I need a faster analog of
scipy.signal.convolve2d(data, filter, boundary="wrap", mode="same")
Cannot you advice me how to replace it?
P.S. scipy.signal.fftconvolve is fast enough, but it does not have boundary option and I cannot make it work in circular convolution mode.
If you compute the following:
from scipy.fftpack import fft2, ifft2
f2 = ifft2(fft2(data, shape=data.shape) * fft2(filter, shape=data.shape)).real
then f2 contains the same values as convolve2d(data, filt, boundary='wrap', mode='same'), but the values are shifted ("rolled", in numpy terminology) in each axis. (This is an application of the convolution theorem.)
Here's a short function that rolls the result to the give same result as the convolve2d function call:
def fftconvolve2d(x, y):
# This assumes y is "smaller" than x.
f2 = ifft2(fft2(x, shape=x.shape) * fft2(y, shape=x.shape)).real
f2 = np.roll(f2, (-((y.shape[0] - 1)//2), -((y.shape[1] - 1)//2)), axis=(0, 1))
return f2
For example,
In [91]: data = np.random.rand(256, 256)
In [92]: filt = np.random.rand(16, 16)
In [93]: c2d = convolve2d(data, filt, boundary='wrap', mode='same')

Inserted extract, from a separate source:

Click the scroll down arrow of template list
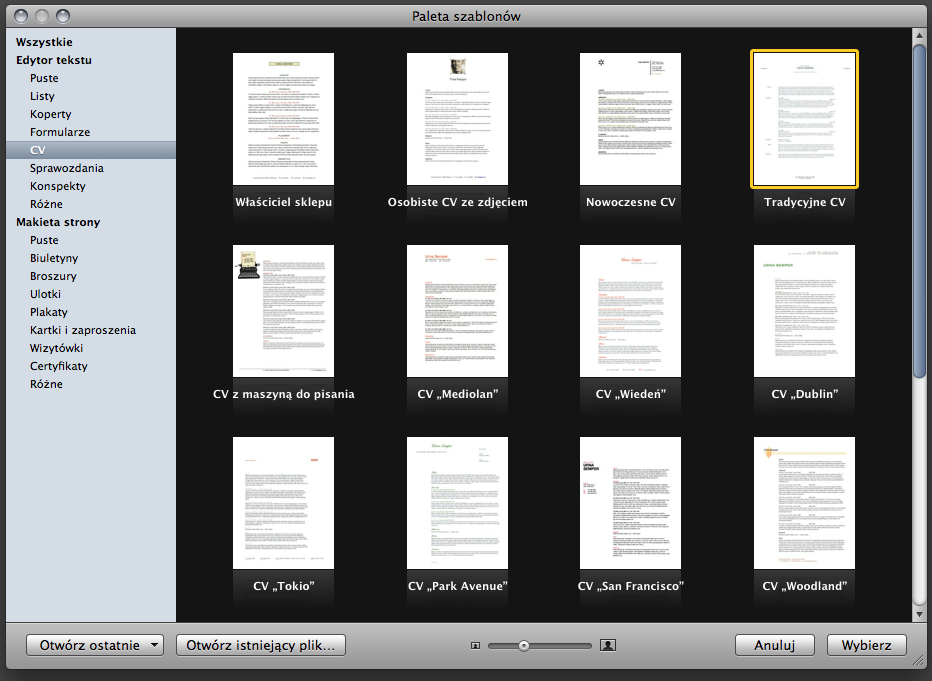The image size is (932, 681). pos(920,612)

In [94]: f2 = fftconvolve2d(data, filt)
Verify that the results are the same:
In [95]: np.allclose(c2d, f2)
Out[95]: True
Check the performance:
In [96]: %timeit c2d = convolve2d(data, filt, boundary='wrap', mode='same')
44.9 ms ± 77.3 µs per loop (mean ± std. dev. of 7 runs, 10 loops each)
In [97]: %timeit f2 = fftconvolve2d(data, filt)
5.23 ms ± 11.2 µs per loop (mean ± std. dev. of 7 runs, 100 loops each)
The FFT version is much faster (but note that I chose the dimensions of data to be a power of 2).